EXERCISE DESCRIPTION:
Look through the data below and, wherever a line carries the word "agent", please copy that line.

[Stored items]
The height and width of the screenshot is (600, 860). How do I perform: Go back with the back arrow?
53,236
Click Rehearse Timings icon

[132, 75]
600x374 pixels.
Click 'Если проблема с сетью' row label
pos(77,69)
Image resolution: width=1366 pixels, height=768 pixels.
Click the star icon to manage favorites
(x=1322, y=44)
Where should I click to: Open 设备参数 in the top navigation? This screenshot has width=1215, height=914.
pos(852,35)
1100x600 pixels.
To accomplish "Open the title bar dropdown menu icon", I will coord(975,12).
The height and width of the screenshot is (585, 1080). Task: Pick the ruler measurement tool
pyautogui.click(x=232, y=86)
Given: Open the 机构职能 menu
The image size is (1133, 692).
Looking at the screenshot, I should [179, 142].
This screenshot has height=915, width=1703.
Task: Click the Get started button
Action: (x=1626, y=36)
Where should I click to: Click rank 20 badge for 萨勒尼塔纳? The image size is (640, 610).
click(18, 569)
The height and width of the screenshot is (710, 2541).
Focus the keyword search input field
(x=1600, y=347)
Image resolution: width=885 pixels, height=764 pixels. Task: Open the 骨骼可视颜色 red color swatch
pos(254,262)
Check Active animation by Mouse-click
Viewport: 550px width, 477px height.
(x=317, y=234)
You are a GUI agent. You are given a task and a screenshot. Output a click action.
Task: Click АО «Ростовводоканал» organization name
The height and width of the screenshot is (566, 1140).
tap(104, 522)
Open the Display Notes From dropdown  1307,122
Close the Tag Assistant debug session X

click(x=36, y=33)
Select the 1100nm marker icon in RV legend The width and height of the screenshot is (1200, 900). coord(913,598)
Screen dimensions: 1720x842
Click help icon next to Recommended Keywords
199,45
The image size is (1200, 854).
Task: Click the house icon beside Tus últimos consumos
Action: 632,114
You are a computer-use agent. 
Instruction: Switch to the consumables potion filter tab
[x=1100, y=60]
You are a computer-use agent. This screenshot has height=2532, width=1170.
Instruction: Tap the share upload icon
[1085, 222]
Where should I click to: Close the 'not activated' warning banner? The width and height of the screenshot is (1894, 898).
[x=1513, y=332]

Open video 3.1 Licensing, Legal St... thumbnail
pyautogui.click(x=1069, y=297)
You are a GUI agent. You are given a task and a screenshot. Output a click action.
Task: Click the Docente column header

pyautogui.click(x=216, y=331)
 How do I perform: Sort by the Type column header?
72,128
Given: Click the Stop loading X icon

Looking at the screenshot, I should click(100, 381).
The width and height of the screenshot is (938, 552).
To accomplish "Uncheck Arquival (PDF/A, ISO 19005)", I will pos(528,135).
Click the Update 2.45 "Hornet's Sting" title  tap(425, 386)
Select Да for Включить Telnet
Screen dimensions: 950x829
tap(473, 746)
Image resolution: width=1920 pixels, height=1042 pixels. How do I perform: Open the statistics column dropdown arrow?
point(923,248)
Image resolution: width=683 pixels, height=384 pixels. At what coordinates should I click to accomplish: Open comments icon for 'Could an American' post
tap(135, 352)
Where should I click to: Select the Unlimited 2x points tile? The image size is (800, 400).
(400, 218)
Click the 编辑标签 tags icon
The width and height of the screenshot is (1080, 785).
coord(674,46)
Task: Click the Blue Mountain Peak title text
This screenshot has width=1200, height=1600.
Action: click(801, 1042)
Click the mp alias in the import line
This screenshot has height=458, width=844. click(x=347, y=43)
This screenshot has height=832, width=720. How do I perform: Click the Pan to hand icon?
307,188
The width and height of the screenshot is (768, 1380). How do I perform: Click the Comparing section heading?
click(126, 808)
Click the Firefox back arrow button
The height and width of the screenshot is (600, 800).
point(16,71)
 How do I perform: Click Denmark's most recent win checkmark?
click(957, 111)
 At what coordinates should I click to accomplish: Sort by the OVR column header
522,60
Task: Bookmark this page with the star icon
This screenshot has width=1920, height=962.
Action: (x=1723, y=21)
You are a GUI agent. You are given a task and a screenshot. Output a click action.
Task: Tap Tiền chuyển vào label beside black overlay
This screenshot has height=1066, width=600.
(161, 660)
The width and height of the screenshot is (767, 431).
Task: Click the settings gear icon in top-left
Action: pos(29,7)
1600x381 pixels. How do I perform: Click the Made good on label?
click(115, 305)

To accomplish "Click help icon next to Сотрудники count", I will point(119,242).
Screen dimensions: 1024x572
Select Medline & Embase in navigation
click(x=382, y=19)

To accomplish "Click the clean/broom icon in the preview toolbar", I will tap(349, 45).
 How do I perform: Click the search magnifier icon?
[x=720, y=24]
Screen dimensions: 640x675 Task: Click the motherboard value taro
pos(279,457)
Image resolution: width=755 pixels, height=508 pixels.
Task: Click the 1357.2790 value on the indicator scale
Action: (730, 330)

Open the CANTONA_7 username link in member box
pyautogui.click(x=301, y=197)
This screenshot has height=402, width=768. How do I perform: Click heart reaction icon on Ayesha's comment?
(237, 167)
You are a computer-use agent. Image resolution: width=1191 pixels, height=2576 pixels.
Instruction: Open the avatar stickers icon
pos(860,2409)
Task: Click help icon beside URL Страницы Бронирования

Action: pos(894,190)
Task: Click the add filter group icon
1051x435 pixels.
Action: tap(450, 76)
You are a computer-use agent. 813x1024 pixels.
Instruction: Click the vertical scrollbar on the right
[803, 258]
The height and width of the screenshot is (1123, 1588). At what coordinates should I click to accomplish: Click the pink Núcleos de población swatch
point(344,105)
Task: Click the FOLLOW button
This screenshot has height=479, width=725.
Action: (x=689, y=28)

COMPLETED TASK:
You are a GUI agent. You are given a task and a screenshot. Output a click action.
You are a computer-use agent. 
You are a computer-use agent. This screenshot has height=2532, width=1170.
You are a GUI agent. You are given a task and a screenshot. Output a click action.
You are a GUI agent. You are given a task and a screenshot. Output a click action.
You are a computer-use agent. Image resolution: width=1191 pixels, height=2576 pixels.
You are a computer-use agent. 813x1024 pixels.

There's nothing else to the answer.